皮革と製靴の町・西成
靴づくり部を呼び掛けるにあたって、大山が何より生徒たちに知ってほしかったのは、この地における先人たちの歩みだった。
2022年7月28日、1学期最後の「反貧困学習」のテーマは、「地域の製靴産業を知ろう」。大山が講師となって、1年生の前に立った。
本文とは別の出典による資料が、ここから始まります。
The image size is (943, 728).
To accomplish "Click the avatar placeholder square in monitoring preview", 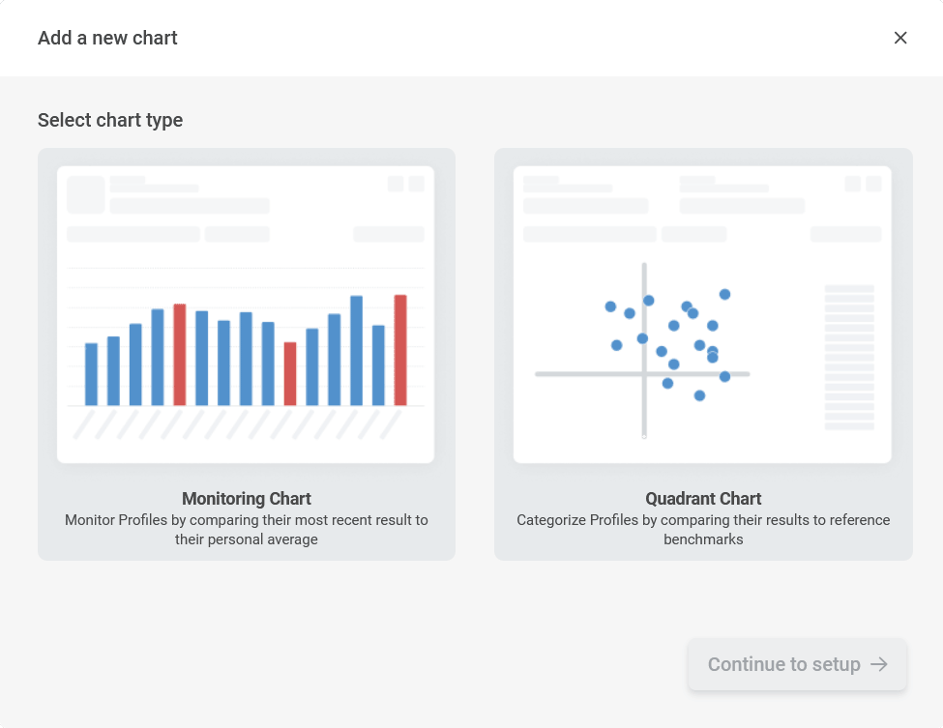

日本における皮革産業は、被差別部落が行う生業として発展してきた経緯がある。西成の靴産業もまた、そうした歴史を背負っている。現在の浪速区にあった「渡辺村」は江戸時代より、西日本における皮革産業の中心として栄えたが、多くの被差別部落の人たちが仕事を求めて居住するようになったことで、南に隣接する西成地区にも人が押し寄せ、皮革産業は西成の地場産業となっていった。
1960年代には西成の製靴産業は近畿一円に商圏を誇り、70年代には500件のメーカーがあったと言われ、全体のおよそ9割が婦人靴を作っていた。だが安価な外国製品の輸入や機械化、職人の高齢化などでどんどん規模が縮小し、斜陽化して今に至る。
こうした中、西成の伝統である手縫いの製法を残すため、1999年に作られたのが「西成製靴塾」だった。
大山には、何より生徒たちに知ってほしいことがあった。それは、先人たちへのリスペクトだ。
「昔からこの辺で皮を作ってきた人たちが、いろんな苦難がありながらも伝統を脈々と守ってきた歴史のおかげで、僕らは今、当たり前に靴づくりをすることができているのです。この土壌を守り続けてくれた先人に感謝することは、西成の靴づくりには絶対に外せないことです。先人に感謝するところから、靴づくりを始めていきませんか?」
大山は、1年生に呼びかけた。
「僕が今日来たのは西成製靴塾の場所を使って、世界初の靴づくりクラブっていうものを西成高校に作りたいからです。来月、ワークショップをやりますから、興味のある人は来てください」
ここに、「NSC」のタネが撒かれた。
そして2学期、生徒たちは「西成学習」として被差別部落の人々へのさまざまな差別が、歴然と今もあるという現実と向き合うこととなった。